The One Thing: The surprisingly simple truth behind extraordinary results
By Gary Keller
If you’ve read (and liked) books like Essentialism, then you’ll love this book and its message on narrowing your focus. If 80/20 appeals to you then this book takes it even further than that!
I love the “lies between you and success” that the book covers, in particular “multitasking” and it being an absolute myth.
Interestingly the author points out that the word multitasking came from computer terms – and it meant multiple tasks sharing one resource (the CPU) it was never meant to apply to humans! I know myself that whenever I try and go through the day trying to flick between emails and reports and everything else that I end up getting nothing done by the end of the day!

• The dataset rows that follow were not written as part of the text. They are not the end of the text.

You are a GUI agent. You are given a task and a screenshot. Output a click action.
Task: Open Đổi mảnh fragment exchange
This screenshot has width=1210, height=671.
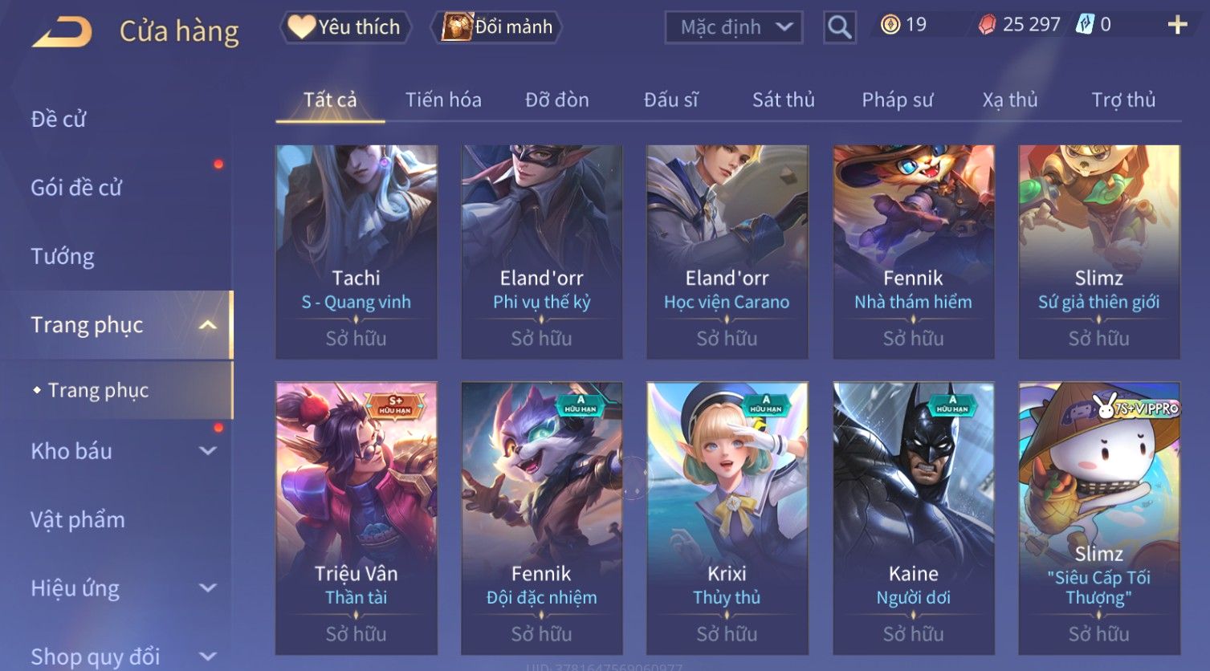(496, 27)
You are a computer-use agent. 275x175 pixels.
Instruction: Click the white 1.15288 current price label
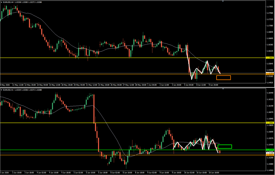pos(270,153)
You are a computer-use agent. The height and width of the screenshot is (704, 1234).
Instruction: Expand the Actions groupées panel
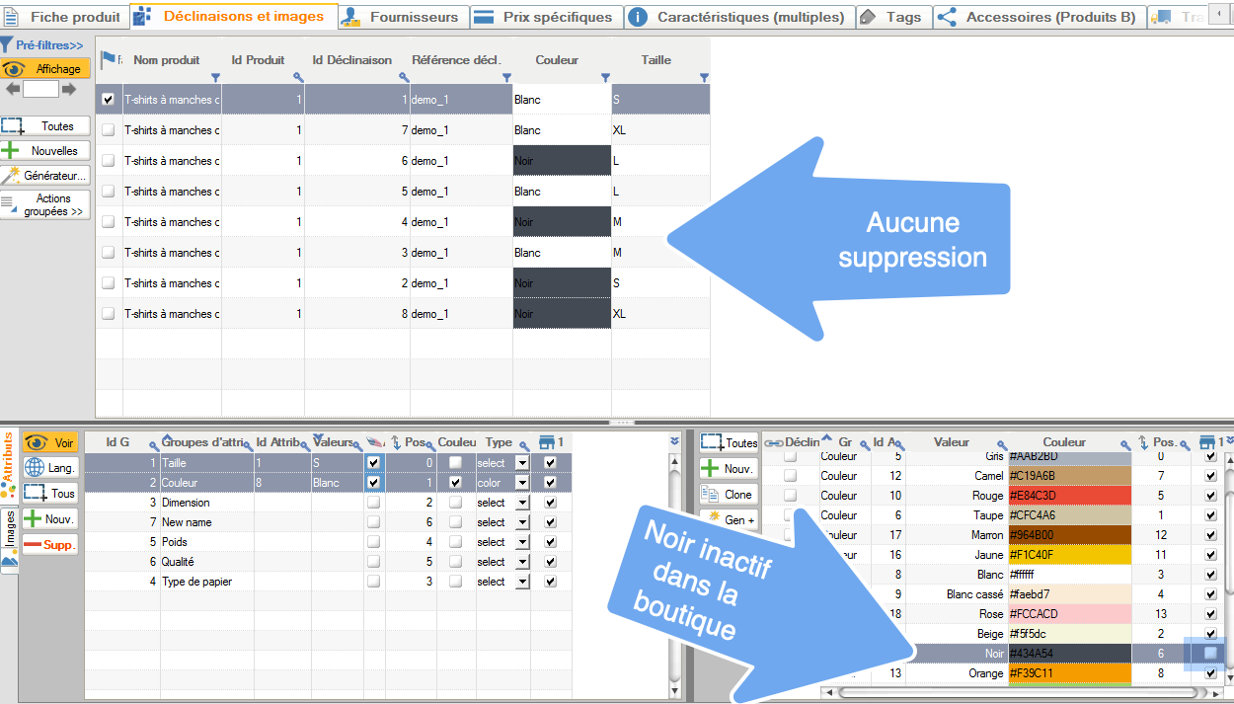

The author also makes the point (through a quote from the Australian Prime Minister) that “the things which are most important don’t always scream the loudest.” I completely agree and in my team at work we always try and work to these two questions – 1. what’s urgent? 2. What’s important? You’ll find that these two things seldom match up.
I also like how it also offers practical tips on how to go about leading a life of focus – rather than just the benefits of doing it. The authors answer to this is to embrace the idea of using a “focusing question” in your life. This will help you find your one starting point, your one thing to focus on.
The question is this:
The Focusing Question collapses all possible questions into one: “What’s the ONE Thing I can do / such that by doing it / everything else will be easier or unnecessary?”
It’s useful to note here that the author talks about finding your one thing in different areas (rather than one thing for your entire life). For example you might have a one thing in the areas of money, health, relationships, happiness, work and so on. Again I love this approach, more so than other books which seem to hint that you need to have one huge all consuming passion in life.
Advice from The One Thing
(all quotes directly from the book)
“One thing. Just one thing. You stick to that and everything else don’t mean sh*t.”
“Where I’d had huge success, I had narrowed my concentration to one thing, and where my success varied, my focus had too. And the light came on.”
“Highly successful people know this. So every day they line up their priorities anew, find the lead domino, and whack away at it until it falls.”
“I want you to take Pareto’s Principle to an extreme. I want you to go small by identifying the 20 percent, and then I want you to go even smaller by finding the vital few of the vital few.”
“Don’t get trapped in the “check off” game. If we believe things don’t matter equally, we must act accordingly. We can’t fall prey to the notion that everything has to be done, that checking things off our list is what success is all about.”
“Researchers estimate that workers are interrupted every 11 minutes and then spend almost a third of their day recovering from these distractions.”
“The secret of getting ahead is getting started. The secret to getting started is breaking your complex overwhelming tasks into small manageable tasks and then starting on the first one.”
“How we phrase the questions we ask ourselves determines the answers that eventually become our life.”